Stored records:
◆ ◆ ◆ ◆ ◆ ◆ ◆

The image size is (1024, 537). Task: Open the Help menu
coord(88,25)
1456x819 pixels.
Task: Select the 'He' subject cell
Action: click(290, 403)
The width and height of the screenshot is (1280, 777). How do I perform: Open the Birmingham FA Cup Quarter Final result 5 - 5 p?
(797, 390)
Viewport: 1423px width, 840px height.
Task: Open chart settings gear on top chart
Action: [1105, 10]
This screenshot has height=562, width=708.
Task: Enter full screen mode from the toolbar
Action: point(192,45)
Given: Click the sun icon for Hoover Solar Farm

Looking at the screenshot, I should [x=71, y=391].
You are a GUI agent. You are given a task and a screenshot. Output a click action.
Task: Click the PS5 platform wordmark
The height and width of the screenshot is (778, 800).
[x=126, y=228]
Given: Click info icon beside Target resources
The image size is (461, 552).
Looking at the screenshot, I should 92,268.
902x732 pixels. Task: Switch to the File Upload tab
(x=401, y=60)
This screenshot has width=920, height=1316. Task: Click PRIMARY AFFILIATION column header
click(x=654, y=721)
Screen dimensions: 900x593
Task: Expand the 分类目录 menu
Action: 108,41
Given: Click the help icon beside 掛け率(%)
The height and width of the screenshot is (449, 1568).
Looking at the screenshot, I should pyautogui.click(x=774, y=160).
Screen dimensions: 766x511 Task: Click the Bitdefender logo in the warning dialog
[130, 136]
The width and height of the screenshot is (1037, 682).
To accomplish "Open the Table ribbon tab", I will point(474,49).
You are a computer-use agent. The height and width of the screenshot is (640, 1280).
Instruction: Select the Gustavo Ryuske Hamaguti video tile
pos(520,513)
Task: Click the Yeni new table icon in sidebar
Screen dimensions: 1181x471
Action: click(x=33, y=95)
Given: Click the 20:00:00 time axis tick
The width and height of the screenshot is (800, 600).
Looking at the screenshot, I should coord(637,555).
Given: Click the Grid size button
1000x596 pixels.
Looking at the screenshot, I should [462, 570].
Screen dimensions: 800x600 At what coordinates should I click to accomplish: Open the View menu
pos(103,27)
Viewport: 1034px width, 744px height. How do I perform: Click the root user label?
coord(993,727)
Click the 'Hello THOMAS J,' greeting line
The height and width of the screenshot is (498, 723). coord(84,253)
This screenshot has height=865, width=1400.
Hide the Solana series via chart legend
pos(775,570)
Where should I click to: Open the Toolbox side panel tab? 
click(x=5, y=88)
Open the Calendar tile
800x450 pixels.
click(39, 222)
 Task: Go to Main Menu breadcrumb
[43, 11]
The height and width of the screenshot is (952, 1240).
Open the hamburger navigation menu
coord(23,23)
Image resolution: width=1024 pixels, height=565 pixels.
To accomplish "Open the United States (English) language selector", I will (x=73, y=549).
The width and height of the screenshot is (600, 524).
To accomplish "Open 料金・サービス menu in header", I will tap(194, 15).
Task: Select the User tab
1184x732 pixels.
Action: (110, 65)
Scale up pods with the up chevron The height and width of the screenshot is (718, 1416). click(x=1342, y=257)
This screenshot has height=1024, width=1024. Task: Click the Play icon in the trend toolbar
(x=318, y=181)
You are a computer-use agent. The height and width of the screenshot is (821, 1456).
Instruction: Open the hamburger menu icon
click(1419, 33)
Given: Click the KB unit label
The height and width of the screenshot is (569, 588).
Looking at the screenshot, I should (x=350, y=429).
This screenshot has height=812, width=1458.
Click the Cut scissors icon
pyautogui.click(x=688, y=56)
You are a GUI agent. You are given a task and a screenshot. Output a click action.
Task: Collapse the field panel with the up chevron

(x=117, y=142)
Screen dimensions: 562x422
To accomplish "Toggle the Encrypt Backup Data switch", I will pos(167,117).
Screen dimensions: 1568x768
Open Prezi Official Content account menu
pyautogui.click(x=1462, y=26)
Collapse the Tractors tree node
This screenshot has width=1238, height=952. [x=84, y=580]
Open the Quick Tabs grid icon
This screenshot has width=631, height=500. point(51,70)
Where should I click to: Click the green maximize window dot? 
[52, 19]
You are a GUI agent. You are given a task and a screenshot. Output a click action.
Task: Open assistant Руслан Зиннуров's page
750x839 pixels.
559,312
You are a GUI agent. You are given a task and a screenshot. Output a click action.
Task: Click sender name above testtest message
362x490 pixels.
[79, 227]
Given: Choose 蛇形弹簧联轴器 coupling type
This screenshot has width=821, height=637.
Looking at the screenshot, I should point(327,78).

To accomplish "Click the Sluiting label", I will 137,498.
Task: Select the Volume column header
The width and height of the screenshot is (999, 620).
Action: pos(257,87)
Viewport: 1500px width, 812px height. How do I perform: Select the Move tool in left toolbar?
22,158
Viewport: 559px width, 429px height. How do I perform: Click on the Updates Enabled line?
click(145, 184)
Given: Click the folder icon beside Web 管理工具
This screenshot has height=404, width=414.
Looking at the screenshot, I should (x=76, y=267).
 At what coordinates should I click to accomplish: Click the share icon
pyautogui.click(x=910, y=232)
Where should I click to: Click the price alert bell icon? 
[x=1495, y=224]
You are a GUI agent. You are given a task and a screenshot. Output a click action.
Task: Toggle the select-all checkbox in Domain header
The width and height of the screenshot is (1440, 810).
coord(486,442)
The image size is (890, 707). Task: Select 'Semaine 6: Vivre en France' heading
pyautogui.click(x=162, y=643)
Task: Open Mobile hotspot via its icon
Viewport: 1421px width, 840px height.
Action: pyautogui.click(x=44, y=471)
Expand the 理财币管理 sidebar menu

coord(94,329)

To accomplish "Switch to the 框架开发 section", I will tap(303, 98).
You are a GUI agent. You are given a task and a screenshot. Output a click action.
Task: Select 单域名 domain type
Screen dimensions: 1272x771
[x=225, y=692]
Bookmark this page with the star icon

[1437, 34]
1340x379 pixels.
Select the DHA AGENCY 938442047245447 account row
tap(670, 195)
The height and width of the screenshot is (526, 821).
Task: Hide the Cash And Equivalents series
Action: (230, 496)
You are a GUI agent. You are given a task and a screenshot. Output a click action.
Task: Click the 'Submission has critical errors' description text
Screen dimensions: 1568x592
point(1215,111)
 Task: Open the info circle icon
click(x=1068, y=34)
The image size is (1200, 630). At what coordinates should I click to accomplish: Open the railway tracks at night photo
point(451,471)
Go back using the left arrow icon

◆ ◆ ◆ ◆ ◆ ◆ ◆

* DIRECTIONS FOR THIS TASK:
Count every line of the data above that includes the word "computer", then state the total and nothing more.

* FINISHED TASK:
2